京アニは事件後、大きな痛手を負いながらも、「ヴァイオレット・エヴァーガーデン」「ツルネ」など人気作品の続編を計9作、劇場版やテレビアニメとして世に送り出してきた。今年7月時点の社員数は約190人に増え、事件当時(176人)を上回る。業績面も堅調で、信用調査会社によると、売上高は事件後に微減したが、現在は約24億円と以前と同水準に回復した。
■「京アニの採用は今も超難関」
アニメーション専門学校の講師でもある上宇都さんは「優秀な生徒でも1次試験を通過するのは難しい。京アニの採用は今も超難関」と、全国から才能が集まるブランド力は不動だと語る。
ただ、現在の京アニは「復活の兆し」の段階で、人気シリーズの続編にとどまらず、新たなオリジナル作品を生み出せるかが飛躍の鍵を握るとみている。
■「俺を超えていけ」天才の遺言
京アニの礎を築き、「天才アニメーター」として社員から師と仰がれた木上益治(よしじ)さん=当時(61)=は事件で亡くなる前、「俺を超えていけ」と後輩たちに発破をかけていたという。
上宇都さんは「5年、10年かかってでも、天国の木上さんに『いい作品だ』と言ってもらえるアニメを作ってほしい。それが恩返しになる」と古巣に思いを託す。
事件から4年の命日となった7月の追悼式で、京アニの八田英明社長は新たなアニメ作品への意欲を示した。

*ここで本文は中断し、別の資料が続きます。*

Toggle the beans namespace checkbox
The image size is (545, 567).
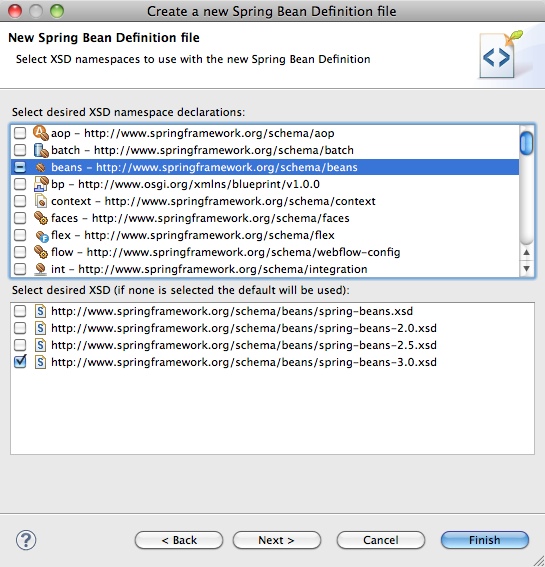(x=20, y=167)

「新人も入り、少しずつ力を蓄えてきた。力がつけば、新作はおのずと出てくるものと思っています」
◇
京都文化博物館の森脇清隆映像・情報室長の話
「響け!ユーフォニアム」の新作映画は事件前の作品と見分けが付かないほど、非常に高いクオリティーだった。京都アニメーションは美しい宇治川、人々の温かな交流がある商店街など実在する風景を描き、京都の今の生活文化を次代に伝えてきた。地域の恩恵は大きく、京アニの存在感は事件後も変わらないと思う。